● SUPPLIED DATA:
_____
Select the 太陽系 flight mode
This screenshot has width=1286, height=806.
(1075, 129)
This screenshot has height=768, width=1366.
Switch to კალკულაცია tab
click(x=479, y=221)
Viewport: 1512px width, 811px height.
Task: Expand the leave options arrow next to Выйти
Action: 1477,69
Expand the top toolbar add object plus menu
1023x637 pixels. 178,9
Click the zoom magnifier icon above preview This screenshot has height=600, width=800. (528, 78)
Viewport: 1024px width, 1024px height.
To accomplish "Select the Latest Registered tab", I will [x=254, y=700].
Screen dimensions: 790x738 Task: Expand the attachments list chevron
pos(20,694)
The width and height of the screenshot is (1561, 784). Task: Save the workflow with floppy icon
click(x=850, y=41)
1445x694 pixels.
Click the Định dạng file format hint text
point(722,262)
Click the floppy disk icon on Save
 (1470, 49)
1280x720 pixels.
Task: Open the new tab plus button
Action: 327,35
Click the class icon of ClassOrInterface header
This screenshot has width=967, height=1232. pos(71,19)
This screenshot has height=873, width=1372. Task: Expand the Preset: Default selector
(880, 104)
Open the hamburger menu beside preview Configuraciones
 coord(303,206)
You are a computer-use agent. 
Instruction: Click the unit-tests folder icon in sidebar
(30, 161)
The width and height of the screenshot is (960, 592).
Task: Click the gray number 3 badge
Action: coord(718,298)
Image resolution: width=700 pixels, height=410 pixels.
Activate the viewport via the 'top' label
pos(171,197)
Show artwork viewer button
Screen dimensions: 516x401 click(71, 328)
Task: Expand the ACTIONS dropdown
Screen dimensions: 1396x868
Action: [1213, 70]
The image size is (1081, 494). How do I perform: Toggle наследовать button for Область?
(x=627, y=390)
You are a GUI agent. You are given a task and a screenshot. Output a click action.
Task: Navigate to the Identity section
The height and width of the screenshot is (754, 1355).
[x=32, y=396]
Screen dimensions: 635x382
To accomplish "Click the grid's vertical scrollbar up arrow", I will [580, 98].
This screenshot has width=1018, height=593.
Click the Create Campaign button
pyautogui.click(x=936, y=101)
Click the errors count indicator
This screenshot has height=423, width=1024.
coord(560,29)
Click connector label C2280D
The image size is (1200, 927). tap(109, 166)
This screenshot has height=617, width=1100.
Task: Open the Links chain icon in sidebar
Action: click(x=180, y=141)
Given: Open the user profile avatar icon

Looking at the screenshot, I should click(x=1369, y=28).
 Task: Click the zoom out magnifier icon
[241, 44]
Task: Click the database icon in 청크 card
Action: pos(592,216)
_____
● EXERCISE GOAL:
Identify every line in the listing above that contains the string "arrow", matching case exactly, and copy each of those lines.

● SOLUTION TO THIS PROBLEM:
Task: Expand the leave options arrow next to Выйти
To accomplish "Click the grid's vertical scrollbar up arrow", I will [580, 98].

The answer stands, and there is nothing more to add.